_TASK REQUIREMENTS:_ Start at the line holding "Task: Click the Artist column header". Write out that line and each one after it to the end of the data, unchanged.

[SOURCE DATA Boundary: Start]

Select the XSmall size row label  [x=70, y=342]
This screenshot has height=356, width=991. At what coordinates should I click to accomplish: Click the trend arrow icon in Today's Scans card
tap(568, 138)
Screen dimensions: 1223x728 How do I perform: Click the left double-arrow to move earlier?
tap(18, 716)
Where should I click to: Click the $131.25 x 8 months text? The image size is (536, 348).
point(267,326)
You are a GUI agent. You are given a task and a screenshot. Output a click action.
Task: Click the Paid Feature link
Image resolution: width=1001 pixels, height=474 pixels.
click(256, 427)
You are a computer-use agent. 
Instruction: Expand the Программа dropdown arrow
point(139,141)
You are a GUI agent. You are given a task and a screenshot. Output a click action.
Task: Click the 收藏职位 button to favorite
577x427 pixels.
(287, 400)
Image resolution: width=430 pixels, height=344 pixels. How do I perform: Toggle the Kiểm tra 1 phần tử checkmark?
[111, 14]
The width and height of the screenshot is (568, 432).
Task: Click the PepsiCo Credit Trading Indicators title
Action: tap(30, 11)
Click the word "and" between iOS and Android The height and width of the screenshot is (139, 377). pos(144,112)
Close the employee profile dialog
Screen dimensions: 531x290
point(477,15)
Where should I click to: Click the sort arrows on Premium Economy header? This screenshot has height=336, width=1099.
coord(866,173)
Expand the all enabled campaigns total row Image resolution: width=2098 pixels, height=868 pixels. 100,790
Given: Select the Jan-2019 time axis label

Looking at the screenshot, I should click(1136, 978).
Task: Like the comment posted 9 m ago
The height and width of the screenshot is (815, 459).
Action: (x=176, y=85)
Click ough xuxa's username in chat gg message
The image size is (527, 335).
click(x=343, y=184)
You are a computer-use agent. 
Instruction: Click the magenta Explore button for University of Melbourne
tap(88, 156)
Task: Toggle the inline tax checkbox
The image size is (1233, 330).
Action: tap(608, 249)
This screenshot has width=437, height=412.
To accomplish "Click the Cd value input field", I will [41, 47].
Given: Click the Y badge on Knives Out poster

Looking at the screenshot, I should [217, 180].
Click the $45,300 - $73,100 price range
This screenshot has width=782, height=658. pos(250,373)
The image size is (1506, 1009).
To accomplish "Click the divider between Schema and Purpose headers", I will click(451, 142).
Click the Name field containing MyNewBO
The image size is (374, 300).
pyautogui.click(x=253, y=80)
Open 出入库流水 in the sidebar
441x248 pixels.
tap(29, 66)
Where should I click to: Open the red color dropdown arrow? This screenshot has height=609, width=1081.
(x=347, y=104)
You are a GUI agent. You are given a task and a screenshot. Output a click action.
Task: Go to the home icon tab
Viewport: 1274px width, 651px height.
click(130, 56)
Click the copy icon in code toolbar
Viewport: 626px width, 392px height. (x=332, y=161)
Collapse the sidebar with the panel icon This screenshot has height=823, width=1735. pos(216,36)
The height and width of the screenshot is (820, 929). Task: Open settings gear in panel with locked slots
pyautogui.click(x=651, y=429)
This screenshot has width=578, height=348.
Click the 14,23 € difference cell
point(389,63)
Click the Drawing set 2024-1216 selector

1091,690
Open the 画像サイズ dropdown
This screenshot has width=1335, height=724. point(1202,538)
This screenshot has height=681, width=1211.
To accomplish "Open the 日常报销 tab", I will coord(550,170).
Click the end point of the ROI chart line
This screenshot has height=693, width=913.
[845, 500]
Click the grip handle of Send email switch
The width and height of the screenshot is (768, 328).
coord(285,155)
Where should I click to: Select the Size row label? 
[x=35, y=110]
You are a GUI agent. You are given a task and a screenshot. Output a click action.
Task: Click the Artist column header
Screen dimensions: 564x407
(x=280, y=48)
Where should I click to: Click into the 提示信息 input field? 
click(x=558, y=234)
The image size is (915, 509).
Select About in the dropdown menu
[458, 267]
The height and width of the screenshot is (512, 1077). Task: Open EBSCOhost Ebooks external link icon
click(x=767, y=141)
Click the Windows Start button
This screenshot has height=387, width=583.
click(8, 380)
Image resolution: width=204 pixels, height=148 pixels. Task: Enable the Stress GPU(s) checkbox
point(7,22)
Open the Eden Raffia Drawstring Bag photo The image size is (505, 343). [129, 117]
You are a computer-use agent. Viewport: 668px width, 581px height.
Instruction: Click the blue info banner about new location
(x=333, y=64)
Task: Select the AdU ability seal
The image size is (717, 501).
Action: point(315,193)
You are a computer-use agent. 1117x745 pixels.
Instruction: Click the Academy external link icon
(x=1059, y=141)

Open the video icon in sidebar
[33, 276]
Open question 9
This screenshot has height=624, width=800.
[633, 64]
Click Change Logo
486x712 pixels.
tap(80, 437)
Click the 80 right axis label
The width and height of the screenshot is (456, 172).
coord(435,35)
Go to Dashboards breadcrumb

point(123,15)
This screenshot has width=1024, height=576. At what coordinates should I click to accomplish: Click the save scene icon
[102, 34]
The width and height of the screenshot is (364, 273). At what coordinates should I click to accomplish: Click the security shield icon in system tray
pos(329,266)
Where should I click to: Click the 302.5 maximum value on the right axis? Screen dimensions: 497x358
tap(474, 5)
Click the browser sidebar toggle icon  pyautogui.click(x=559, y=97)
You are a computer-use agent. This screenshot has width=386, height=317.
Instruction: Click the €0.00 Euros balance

[SOURCE DATA Boundary: End]

_OUTPUT BELOW:_
Task: Click the Artist column header
Screen dimensions: 564x407
(x=280, y=48)
Where should I click to: Click into the 提示信息 input field? 
click(x=558, y=234)
The image size is (915, 509).
Select About in the dropdown menu
[458, 267]
The height and width of the screenshot is (512, 1077). Task: Open EBSCOhost Ebooks external link icon
click(x=767, y=141)
Click the Windows Start button
This screenshot has height=387, width=583.
click(8, 380)
Image resolution: width=204 pixels, height=148 pixels. Task: Enable the Stress GPU(s) checkbox
point(7,22)
Open the Eden Raffia Drawstring Bag photo The image size is (505, 343). [129, 117]
You are a computer-use agent. Viewport: 668px width, 581px height.
Instruction: Click the blue info banner about new location
(x=333, y=64)
Task: Select the AdU ability seal
The image size is (717, 501).
Action: point(315,193)
You are a computer-use agent. 1117x745 pixels.
Instruction: Click the Academy external link icon
(x=1059, y=141)

Open the video icon in sidebar
[33, 276]
Open question 9
This screenshot has height=624, width=800.
[633, 64]
Click Change Logo
486x712 pixels.
tap(80, 437)
Click the 80 right axis label
The width and height of the screenshot is (456, 172).
coord(435,35)
Go to Dashboards breadcrumb

point(123,15)
This screenshot has width=1024, height=576. At what coordinates should I click to accomplish: Click the save scene icon
[102, 34]
The width and height of the screenshot is (364, 273). At what coordinates should I click to accomplish: Click the security shield icon in system tray
pos(329,266)
Where should I click to: Click the 302.5 maximum value on the right axis? Screen dimensions: 497x358
tap(474, 5)
Click the browser sidebar toggle icon  pyautogui.click(x=559, y=97)
You are a computer-use agent. This screenshot has width=386, height=317.
Instruction: Click the €0.00 Euros balance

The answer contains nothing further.